Ion-exchange resin type of pollution
cut lineThe advantages of ion exchange processes are the very low running costs. Very little energy is required, the regenerant chemicals are cheap and if well maintained resin beds can last for many years before replacement is needed. There are, however, a number of limitations which must be taken into account very carefully during the design stages, for example, the resin of pollution.
Ion-exchange resin type of pollution in water treatment.
Calcium sulphate fouling
Sulphuric acid is the cheapest cation resin regenerant for demineralisers and is used where possible. Some water supplies contain a high proportion of calcium and when this acid is used calcium sulphate precipitates can form during regeneration. This fouls the resin and blocks drain pipes with a build up of scale. Under such circumstances, hydrochloric acid must be substituted.
Iron fouling
Bores yielding anaerobic water from underground supplies nearly always contain soluble iron in the Fe2+ state. Small amounts are readily removed by sodium cycle softeners but care must be taken to prevent contact with air prior to treatment. Aeration allows oxidation of Fe2+ to Fe3+ and consequent precipitation of ferric hydroxide which clogs resin beads and prevents ion exchange. Iron fouling is the commonest cause of softener failure.

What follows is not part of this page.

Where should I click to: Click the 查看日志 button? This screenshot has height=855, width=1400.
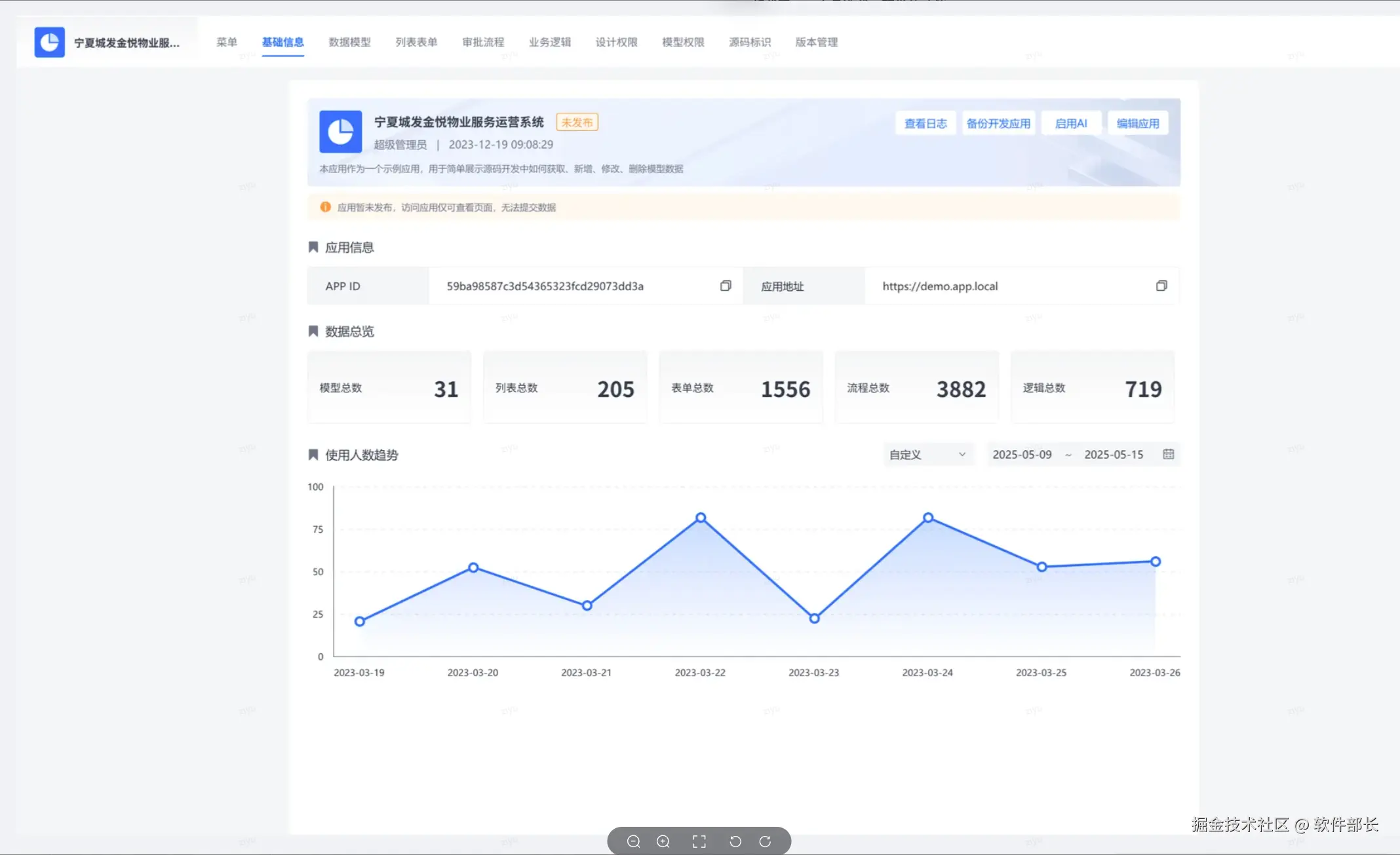point(925,123)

Adsorption of organic matter
One of the commonest problems results from the presence of organic matter in water supplies. Untreated water from lakes and rivers usually contains dissolved organic material derived from decaying vegetation which imparts a yellow or brown colour. These substances can become irreversibly adsorbed within the anion beads, reducing their exchange capacity and leading to a reduction in treated water quality. Removal of organics prior to demineralisation is usually achieved by flocculation with alum or ferric salts followed by filtration which removes the metal hydroxide floc and the coprecipitated organic compounds. This treatment also removes any fine silt which represents another source of resin fouling. Both organic and iron fouled units can be chemically cleaned on site but complete removal of impurities is rare and resin performance usually suffers after fouling.

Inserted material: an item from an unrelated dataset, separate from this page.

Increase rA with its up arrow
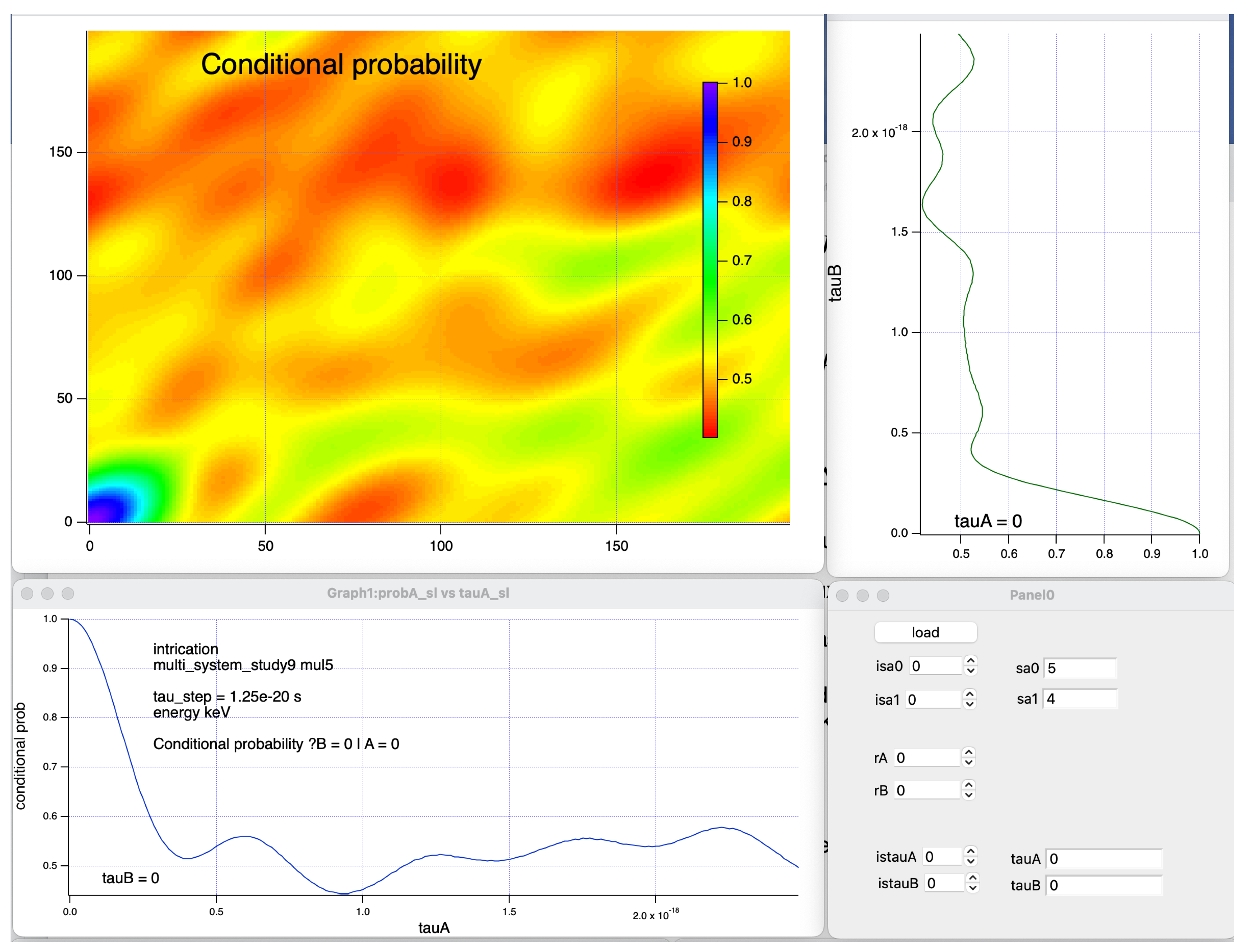The image size is (1245, 952). coord(968,752)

Organic contamination from the resin
The resins themselves can be a source of non-ionized organic contamination. New commercial grade resin often contains organics remaining after manufacture, while very old resin will shed organic fragments as the polymer structure opens up very slowly (de-crosslinkage). Such contamination may be disregarded for many uses, but when removal is needed, the demineralised water can be passed through an ultra filtration membrane.
Bacterial contamination
Resin beds do not act as filters for the removal of bacteria or other micro-organisms. They very often tend to worsen such contamination as traces of organic matter, which invariably accumulate, constitute a nutrient source for continued growth. When sterile water is required it can be obtained by treating the demineralised water by non-chemical means such as heat, ultra violet irradiation or very fine filtration. Resins beds can be decontaminated with disinfectants such as formaldehyde, but heat or oxidising disinfectants such as chlorine must not be used as these damage resins.
Chlorine contamination
As stated above, chlorine damages resins. This means that even town supply water is an unsuitable demineraliser feed because of the trace of chlorine it contains. It is customary to treat such feeds by passing them through activated carbon which removes chlorine very efficiently.